* _Problem details_
Having read the data, transcribe all of it without deviation.

* _Records for the exercise_
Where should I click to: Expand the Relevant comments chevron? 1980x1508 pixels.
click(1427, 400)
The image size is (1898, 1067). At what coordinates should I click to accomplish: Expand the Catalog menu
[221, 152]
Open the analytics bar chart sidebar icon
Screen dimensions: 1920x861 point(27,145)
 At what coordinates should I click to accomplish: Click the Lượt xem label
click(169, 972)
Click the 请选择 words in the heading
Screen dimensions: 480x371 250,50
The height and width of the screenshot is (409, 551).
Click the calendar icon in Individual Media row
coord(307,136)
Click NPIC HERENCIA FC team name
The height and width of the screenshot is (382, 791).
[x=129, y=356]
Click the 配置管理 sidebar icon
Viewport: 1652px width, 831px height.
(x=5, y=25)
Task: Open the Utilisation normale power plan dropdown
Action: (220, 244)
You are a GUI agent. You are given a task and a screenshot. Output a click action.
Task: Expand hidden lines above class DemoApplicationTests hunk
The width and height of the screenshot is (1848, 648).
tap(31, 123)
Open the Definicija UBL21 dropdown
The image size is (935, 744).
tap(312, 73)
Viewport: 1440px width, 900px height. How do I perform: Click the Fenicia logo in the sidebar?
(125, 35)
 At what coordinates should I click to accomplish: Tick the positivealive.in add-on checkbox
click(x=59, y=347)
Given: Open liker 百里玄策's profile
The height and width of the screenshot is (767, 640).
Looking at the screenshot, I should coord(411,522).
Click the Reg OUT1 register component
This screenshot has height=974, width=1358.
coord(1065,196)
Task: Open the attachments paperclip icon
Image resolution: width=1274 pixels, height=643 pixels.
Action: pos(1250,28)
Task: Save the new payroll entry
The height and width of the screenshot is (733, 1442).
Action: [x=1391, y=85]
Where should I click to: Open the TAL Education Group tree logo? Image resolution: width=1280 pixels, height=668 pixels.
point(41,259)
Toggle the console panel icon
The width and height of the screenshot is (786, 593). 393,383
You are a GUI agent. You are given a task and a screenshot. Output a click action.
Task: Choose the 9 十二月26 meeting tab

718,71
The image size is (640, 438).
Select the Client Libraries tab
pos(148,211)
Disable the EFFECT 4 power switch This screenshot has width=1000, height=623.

* _Output for this exercise_
Where should I click to: Expand the Relevant comments chevron? 1980x1508 pixels.
click(1427, 400)
The image size is (1898, 1067). At what coordinates should I click to accomplish: Expand the Catalog menu
[221, 152]
Open the analytics bar chart sidebar icon
Screen dimensions: 1920x861 point(27,145)
 At what coordinates should I click to accomplish: Click the Lượt xem label
click(169, 972)
Click the 请选择 words in the heading
Screen dimensions: 480x371 250,50
The height and width of the screenshot is (409, 551).
Click the calendar icon in Individual Media row
coord(307,136)
Click NPIC HERENCIA FC team name
The height and width of the screenshot is (382, 791).
[x=129, y=356]
Click the 配置管理 sidebar icon
Viewport: 1652px width, 831px height.
(x=5, y=25)
Task: Open the Utilisation normale power plan dropdown
Action: (220, 244)
You are a GUI agent. You are given a task and a screenshot. Output a click action.
Task: Expand hidden lines above class DemoApplicationTests hunk
The width and height of the screenshot is (1848, 648).
tap(31, 123)
Open the Definicija UBL21 dropdown
The image size is (935, 744).
tap(312, 73)
Viewport: 1440px width, 900px height. How do I perform: Click the Fenicia logo in the sidebar?
(125, 35)
 At what coordinates should I click to accomplish: Tick the positivealive.in add-on checkbox
click(x=59, y=347)
Given: Open liker 百里玄策's profile
The height and width of the screenshot is (767, 640).
Looking at the screenshot, I should coord(411,522).
Click the Reg OUT1 register component
This screenshot has height=974, width=1358.
coord(1065,196)
Task: Open the attachments paperclip icon
Image resolution: width=1274 pixels, height=643 pixels.
Action: pos(1250,28)
Task: Save the new payroll entry
The height and width of the screenshot is (733, 1442).
Action: [x=1391, y=85]
Where should I click to: Open the TAL Education Group tree logo? Image resolution: width=1280 pixels, height=668 pixels.
point(41,259)
Toggle the console panel icon
The width and height of the screenshot is (786, 593). 393,383
You are a GUI agent. You are given a task and a screenshot. Output a click action.
Task: Choose the 9 十二月26 meeting tab

718,71
The image size is (640, 438).
Select the Client Libraries tab
pos(148,211)
Disable the EFFECT 4 power switch This screenshot has width=1000, height=623.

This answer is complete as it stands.